For this experiment the team needed 20 different synthetic voices for the users to select from. The team opted to train their own voices using open source software. They tested two synthetic voice packages. Tachotron2 from google uses Recursive Neural Networks which means it takes longer to train, making it expensive to produce each synthetic voice. The option selected by the team, DC-TTS, uses Convolutional Neural Networks, which are quicker to train and thus cheaper.


They trained the model using transfer learning, using an extra three hours of audio to transfer the style of the new voice to a pre-trained voice model. The team needed to create a script of phonetically balanced sentences which were read to create the audio. Existing corpora were not useful so they created their own using the BBC’s subtitle database to assemble a new phonetically balanced corpus. The results are really impressive!

Content Analysis

Matt, Misa and Ben have been trying to improve the speech to text system by training a new type of Kaldi model called nnet3-chain. This model is closer to state of the art than the current system and looks promising so far. They have also been working with Platform Media Services to support the integration of the existing speech to text software into the BBC’s speech to text service. Rob and Mathieu have presented the Content Analysis Toolkit to colleagues at a BBC Academy Fusion talk.

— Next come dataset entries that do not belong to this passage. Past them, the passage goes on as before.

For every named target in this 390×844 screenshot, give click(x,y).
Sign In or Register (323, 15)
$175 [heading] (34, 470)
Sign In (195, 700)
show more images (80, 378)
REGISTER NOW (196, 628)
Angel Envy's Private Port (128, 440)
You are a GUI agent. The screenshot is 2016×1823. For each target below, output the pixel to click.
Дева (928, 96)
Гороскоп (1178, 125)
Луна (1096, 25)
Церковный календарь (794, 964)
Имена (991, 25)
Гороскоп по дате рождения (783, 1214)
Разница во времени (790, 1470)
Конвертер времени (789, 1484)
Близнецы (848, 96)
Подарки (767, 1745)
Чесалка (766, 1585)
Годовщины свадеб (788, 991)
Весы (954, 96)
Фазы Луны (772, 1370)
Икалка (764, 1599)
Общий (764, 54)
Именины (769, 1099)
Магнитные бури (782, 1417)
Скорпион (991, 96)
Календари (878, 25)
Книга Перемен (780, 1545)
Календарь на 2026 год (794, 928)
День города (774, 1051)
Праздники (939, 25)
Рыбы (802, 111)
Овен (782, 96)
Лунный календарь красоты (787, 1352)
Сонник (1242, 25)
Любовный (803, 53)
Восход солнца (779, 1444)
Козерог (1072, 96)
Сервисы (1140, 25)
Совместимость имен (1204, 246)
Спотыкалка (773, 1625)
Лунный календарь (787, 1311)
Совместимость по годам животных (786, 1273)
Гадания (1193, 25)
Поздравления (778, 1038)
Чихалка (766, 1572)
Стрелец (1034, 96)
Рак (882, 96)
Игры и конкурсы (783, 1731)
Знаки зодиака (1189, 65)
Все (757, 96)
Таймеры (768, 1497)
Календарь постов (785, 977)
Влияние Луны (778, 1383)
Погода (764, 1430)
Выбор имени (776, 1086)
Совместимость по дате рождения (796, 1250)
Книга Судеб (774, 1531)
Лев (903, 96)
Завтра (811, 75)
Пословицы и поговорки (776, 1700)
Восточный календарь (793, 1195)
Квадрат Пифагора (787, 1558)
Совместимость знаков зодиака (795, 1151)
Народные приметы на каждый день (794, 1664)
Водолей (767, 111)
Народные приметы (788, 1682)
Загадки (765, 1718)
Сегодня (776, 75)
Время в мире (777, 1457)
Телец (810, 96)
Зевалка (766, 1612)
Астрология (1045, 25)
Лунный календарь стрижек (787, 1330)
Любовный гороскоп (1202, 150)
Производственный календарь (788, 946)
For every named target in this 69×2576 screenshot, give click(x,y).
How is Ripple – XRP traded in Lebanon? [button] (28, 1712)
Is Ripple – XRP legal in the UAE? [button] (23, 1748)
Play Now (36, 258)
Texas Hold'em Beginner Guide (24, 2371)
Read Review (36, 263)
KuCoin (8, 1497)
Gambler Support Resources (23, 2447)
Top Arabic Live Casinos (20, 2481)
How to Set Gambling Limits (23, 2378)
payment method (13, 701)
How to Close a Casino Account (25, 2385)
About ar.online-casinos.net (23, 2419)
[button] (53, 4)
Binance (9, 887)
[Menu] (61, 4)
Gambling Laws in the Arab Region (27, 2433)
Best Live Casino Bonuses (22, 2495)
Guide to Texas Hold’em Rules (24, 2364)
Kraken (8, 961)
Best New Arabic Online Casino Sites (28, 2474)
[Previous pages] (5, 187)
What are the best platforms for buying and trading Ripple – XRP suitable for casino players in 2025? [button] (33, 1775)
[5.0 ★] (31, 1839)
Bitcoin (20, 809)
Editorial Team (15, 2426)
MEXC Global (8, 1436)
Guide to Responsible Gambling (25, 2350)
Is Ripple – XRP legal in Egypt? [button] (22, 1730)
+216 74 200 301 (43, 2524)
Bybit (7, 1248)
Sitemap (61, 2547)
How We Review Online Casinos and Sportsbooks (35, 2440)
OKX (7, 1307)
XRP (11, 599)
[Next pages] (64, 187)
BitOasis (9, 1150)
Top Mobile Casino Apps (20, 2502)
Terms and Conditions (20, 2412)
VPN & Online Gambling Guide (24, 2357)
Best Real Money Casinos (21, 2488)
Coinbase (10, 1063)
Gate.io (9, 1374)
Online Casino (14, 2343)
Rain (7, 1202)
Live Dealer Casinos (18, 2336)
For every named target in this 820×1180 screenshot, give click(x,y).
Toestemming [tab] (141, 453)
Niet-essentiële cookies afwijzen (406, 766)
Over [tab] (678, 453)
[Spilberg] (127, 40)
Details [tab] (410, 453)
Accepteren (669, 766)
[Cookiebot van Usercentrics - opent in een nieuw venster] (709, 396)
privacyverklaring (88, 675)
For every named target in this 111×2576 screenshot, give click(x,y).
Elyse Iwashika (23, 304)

Chris has continued to develop his framework for evaluating recommender systems following meetings with the iPlayer team. He also ran a workshop for the whole of the data team introducing them to recommender systems. He has been working with Taner and Saba, who are investigating using audio, video and text features to improve recommendations. Denise has been trying to define a sentiment model which covers all BBC content to improve recommendations.

Music Mix Classification

The Better Internet team is revisiting the Shape of Mixes recommender and are trying to train models to classify mix brands (for example Radio 1’s Workout Anthems). Some mixes are quite similar in terms of music and so far they are trying to classify groups of mixes instead of individual mixes. Kristine is also trying to model the sequences of tracks played in the mixes.

Memory Making Study

Holly and David have been testing and refining the cultural probes which the team intend to send to 12 participants as part of the memory making study they want to carry out. This is an approach which the team hasn’t used before and they are learning a lot about how these physical objects can be used to understand users.

Finally, the blog post about the News Mood Filter was picked up by le Figaro!